[THE EXERCISE] Swap "green" for "blue" in everything from the line containing "You are a computer-use" down to the line containing "pos(259,116)", leaving the rest unchanged. Reproduce only those lines, and omit the pictures.

[Target pointing data]
==========

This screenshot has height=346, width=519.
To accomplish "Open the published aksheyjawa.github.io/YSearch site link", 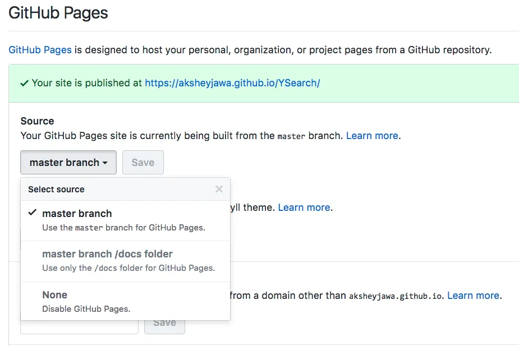I will [x=232, y=83].
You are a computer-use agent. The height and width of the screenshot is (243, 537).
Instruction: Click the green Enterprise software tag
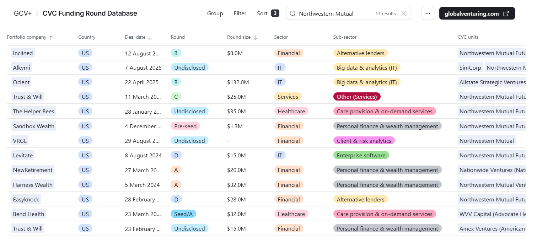pyautogui.click(x=361, y=155)
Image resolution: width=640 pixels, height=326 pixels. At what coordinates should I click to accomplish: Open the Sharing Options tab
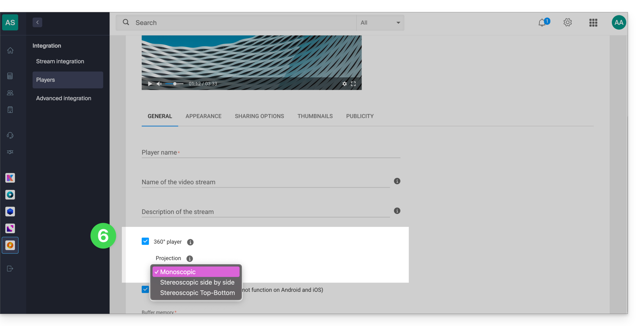pos(259,116)
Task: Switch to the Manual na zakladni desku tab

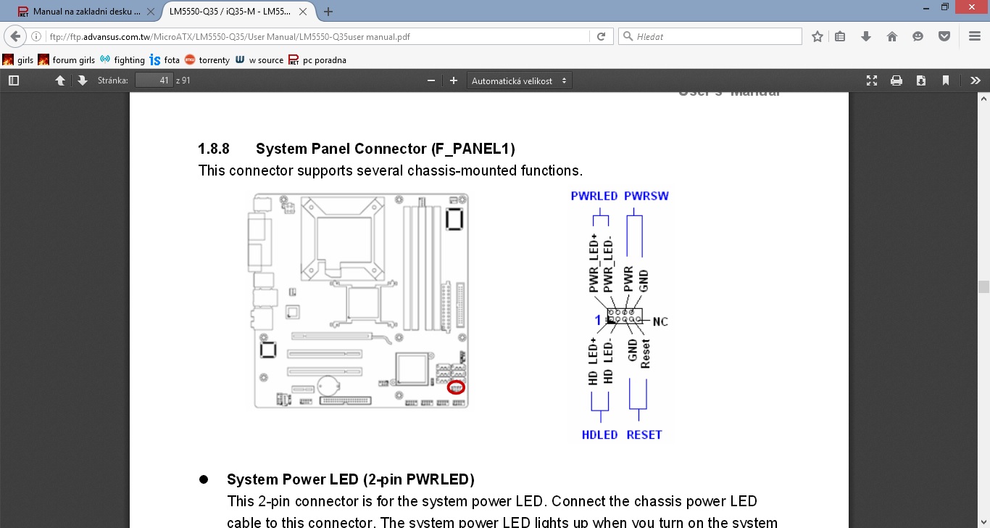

==========

[FULL RESPONSE]
You are a computer-use agent. The height and width of the screenshot is (243, 537).
Instruction: Click the blue Enterprise software tag
pyautogui.click(x=361, y=155)
Image resolution: width=640 pixels, height=326 pixels. At what coordinates should I click to accomplish: Open the Sharing Options tab
pos(259,116)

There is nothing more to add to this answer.